На примере из маленьких трагедий уже говорилось об имманентности художнических прозрений режиссера. В «Трех сестрах» подобная особенность является ядром каждого крупного эпизода. Можно вспомнить про брикеты, напоминающие уголь, на глазах превращавщиеся в снежки, а позже — в «яйца», или великолепное использование и превращения гимнастического коня, или сцену потенциального самоубийцы — постепенный переход криков ужаса наблюдавших в песню, в конце-концов заставившую истинно российского человека, который не мог остаться равнодушным к «Барыне», отказаться от своего намерения... Великолепные режиссерские находки!
Но находки ли это? Конечно, это режиссерский принцип — «вытягивать» из игры с деталью логическое, точнее, естественное обобщение, которое становится открытием правды чувств.
Ни с чем не сравнимые сцены, в которых участвуют все персонажи.

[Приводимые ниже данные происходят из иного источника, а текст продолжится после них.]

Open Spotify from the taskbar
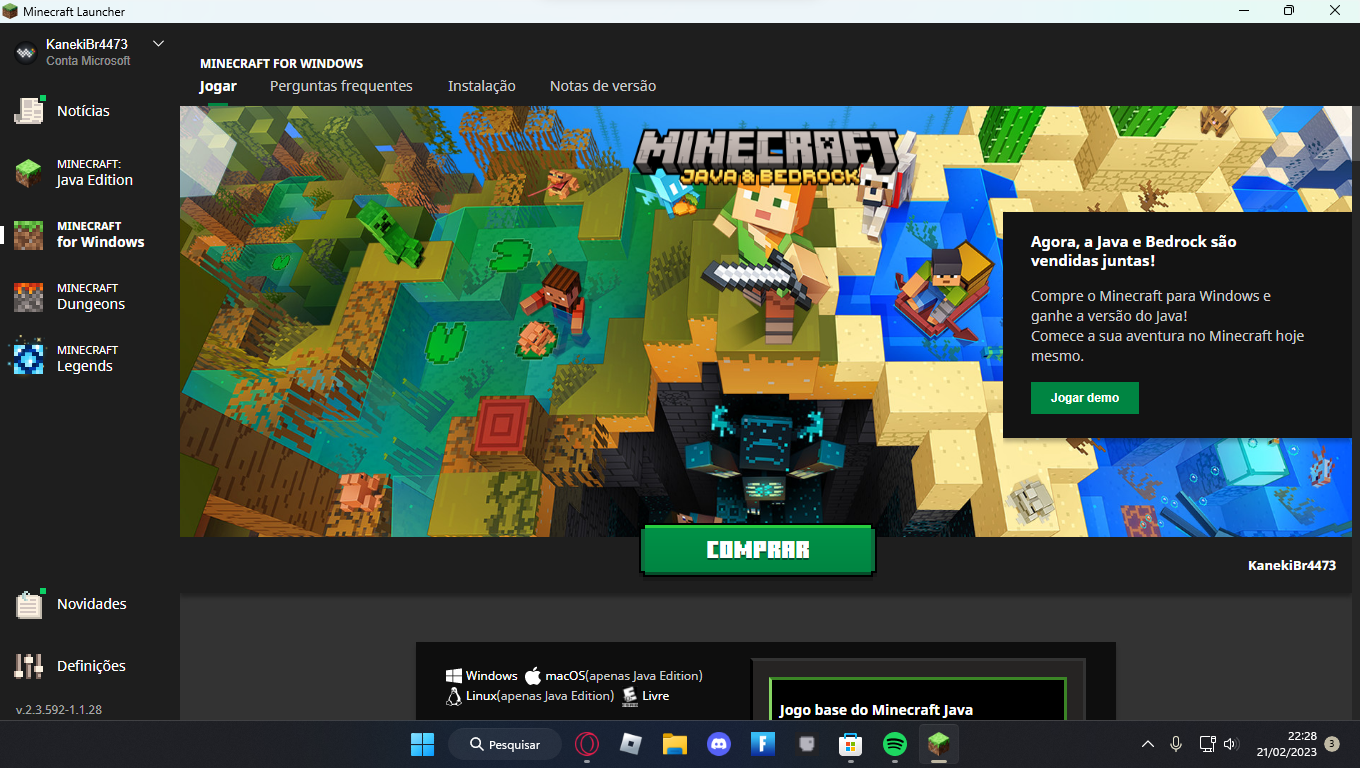This screenshot has width=1360, height=768. pyautogui.click(x=894, y=744)

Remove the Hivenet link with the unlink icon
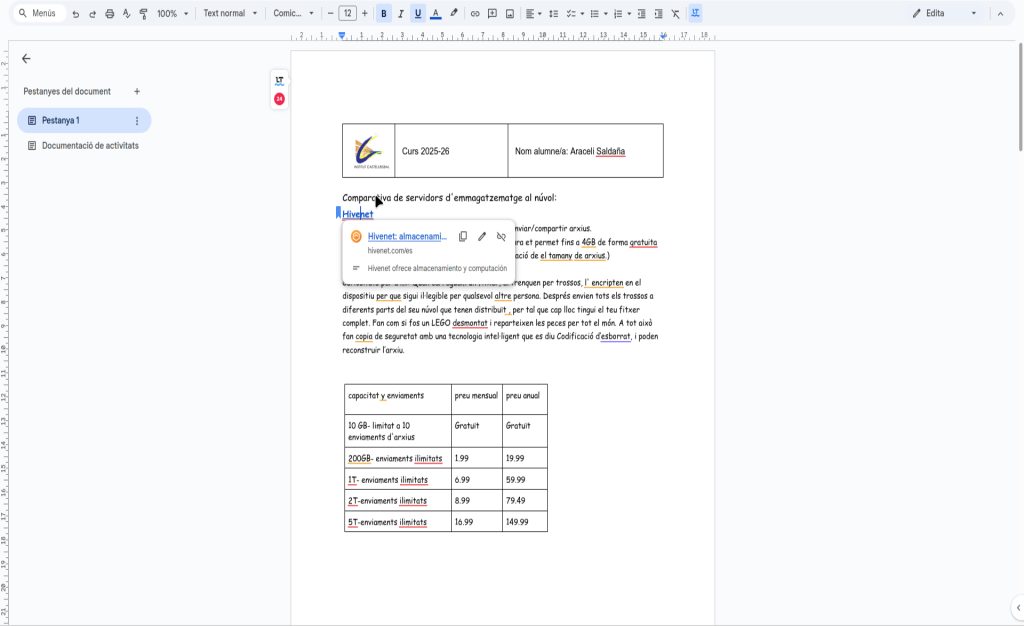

Показательным в этом отношении является начало спектакля в «Трех сестрах». Яркие индивидуальные характеристики персонажей, действующих почти одновременно, создают неповторимую психологическую атмосферу общего живого организма.
Поразительно, что рядом с глубоко драматическим прочтением в спектакле существует очень своеобразный юмор, тяготеющий к шекспировскому, или к рисункам «Капричос» Гойи, где трагическое уже в себе несет зародыш смеха.
Но при всем этом спектакль безбожно затянут, он идет четыре часа с одним перерывом. И дело даже не во времени, а в том, что в самом спектакле есть длинноты, вызываемые традиционными диалогами. Возможно, такое впечатление возникает потому, что публика не знает литовского языка, но более вероятная причина — это противоречие между традиционными формами и динамичным стилем Някрошюса.
Года три-четыре назад знаменитого режиссера спросили, думает ли он о зрителях, учитывает ли их мнение и желания. Он ответил: нет, когда работаю, я о них не думаю. К этому, наверное, следует добавить его же слова о том, что он рассчитывает на посещаемость всего 5—6 спектаклей в каждом городе.
Удивительное, на первый взгляд, признание, ведь все режиссеры мечтают о широком зрительском успехе. Однако было бы ошибкой считать позицию Эймунтаса Някрошюса лишь как нежелание потрафлять публике. Мне кажется, что режиссер по-иному смотрит на призвание театра как искусства, имеющего свой язык, свою философию, способного реально влиять на умы и души людей. Такой театр в какой-то мере становится элитарным, понимать его могут лишь люди достаточного уровня культуры, но для них он является возбуждающей силой, заставляющей искать художественную и жизненную истину.